Tim, there is plenty of parking in Westport, unless you are one of the fools that endlessly circle the block looking for a spot right in front of Kelly’s. The parking garage almost always has room, and you can even park on the street if you aren’t too lazy to work 4-5 blocks.
Here’s the important question: Since there’s going to be retail space on the ground floor, can we count on Starbucks to open a second Westport location?
Ditto on the parking… there’s plenty. You’re gonna walk from place to place anyway. No one will miss that tiny little surface lot.
All you have to do is look across the street to Manor Square to realize Westport isn’t a very good area for retail. Manor square even used to have a food court, but there’s not much of anything in there now.
Manor Square didn’t work because it’s a mall. When you’re in Westport you want to be outside… it’s how the dynamic of that place works. Not sequestered away inside a mall.
“Plans to remake the neighborhood with less focus on megaclubs and more options for living, dining, and shopping.”

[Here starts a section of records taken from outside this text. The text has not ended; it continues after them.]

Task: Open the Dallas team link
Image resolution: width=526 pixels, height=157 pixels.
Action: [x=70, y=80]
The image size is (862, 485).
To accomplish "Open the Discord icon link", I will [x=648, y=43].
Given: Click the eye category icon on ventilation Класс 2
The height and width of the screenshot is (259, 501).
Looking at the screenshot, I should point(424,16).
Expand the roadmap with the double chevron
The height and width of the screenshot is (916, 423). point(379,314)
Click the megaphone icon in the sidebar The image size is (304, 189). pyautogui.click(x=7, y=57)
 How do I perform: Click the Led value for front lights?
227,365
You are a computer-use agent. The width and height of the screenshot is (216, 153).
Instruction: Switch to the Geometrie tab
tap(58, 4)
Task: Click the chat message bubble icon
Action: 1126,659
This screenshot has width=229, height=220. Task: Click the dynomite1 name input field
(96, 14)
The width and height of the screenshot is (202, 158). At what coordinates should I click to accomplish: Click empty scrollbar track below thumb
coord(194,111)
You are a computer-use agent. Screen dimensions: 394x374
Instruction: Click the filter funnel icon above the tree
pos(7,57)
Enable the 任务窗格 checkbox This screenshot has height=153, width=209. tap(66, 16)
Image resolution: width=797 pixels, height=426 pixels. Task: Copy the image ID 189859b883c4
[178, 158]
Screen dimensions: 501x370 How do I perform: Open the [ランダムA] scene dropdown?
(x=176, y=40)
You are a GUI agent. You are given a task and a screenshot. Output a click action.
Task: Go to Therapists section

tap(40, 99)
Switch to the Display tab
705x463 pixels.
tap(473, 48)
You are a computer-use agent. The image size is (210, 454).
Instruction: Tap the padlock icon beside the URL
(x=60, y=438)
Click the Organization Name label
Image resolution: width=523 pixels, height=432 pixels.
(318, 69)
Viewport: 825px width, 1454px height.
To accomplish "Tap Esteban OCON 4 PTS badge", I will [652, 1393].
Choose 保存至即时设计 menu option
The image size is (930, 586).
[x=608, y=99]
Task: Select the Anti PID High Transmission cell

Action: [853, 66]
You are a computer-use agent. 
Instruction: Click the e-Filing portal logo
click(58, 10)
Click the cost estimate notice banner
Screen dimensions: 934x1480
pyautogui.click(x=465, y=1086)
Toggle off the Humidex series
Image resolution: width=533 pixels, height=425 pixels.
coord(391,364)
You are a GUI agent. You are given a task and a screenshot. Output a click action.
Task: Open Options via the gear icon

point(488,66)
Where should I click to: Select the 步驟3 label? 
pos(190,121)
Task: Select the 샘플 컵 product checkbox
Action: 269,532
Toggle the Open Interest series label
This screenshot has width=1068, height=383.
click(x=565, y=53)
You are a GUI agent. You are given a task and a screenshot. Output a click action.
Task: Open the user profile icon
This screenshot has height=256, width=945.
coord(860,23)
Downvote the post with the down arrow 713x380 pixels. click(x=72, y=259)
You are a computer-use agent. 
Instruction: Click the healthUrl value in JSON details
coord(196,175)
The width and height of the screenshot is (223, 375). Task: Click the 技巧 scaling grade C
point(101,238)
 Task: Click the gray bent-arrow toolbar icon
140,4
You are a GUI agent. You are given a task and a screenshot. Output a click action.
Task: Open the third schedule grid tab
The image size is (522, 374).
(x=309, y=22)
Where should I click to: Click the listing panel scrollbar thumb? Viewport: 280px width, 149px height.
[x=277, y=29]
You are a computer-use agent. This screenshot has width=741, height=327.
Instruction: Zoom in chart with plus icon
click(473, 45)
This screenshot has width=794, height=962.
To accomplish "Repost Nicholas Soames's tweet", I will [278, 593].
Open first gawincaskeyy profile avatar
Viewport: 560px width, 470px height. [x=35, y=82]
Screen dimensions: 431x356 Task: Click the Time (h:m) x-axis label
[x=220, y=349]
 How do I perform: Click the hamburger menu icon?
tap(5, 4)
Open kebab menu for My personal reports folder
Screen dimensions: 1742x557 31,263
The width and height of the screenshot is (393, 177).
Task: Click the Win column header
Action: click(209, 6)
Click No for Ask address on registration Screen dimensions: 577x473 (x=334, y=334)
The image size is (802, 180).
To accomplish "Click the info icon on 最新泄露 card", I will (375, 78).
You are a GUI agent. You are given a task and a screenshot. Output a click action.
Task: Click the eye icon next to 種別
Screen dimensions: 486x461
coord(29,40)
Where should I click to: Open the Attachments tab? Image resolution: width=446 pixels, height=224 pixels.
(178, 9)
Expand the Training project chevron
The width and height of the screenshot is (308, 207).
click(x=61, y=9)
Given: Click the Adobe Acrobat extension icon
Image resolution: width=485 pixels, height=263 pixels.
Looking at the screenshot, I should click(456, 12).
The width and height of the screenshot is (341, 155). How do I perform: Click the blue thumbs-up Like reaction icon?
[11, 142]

This is the beginning of the end of Westport as we know it. When you consider that the Cordish company asked for and recieved an exemption to the city’s open container ordinance and that the mom and pop bar owners in westport will soon be competing with the 500 pound gorilla that is Cordish, I don’t know how it can go any other way.
That’s fine, Joe. Move the big clubs Downtown where there is room for them. I’m more than happy to return Westport to being a real neighborhood for the people that live and work there.
Westport has never worked well as a regional entertainment district, which is something that should be downtown anyway.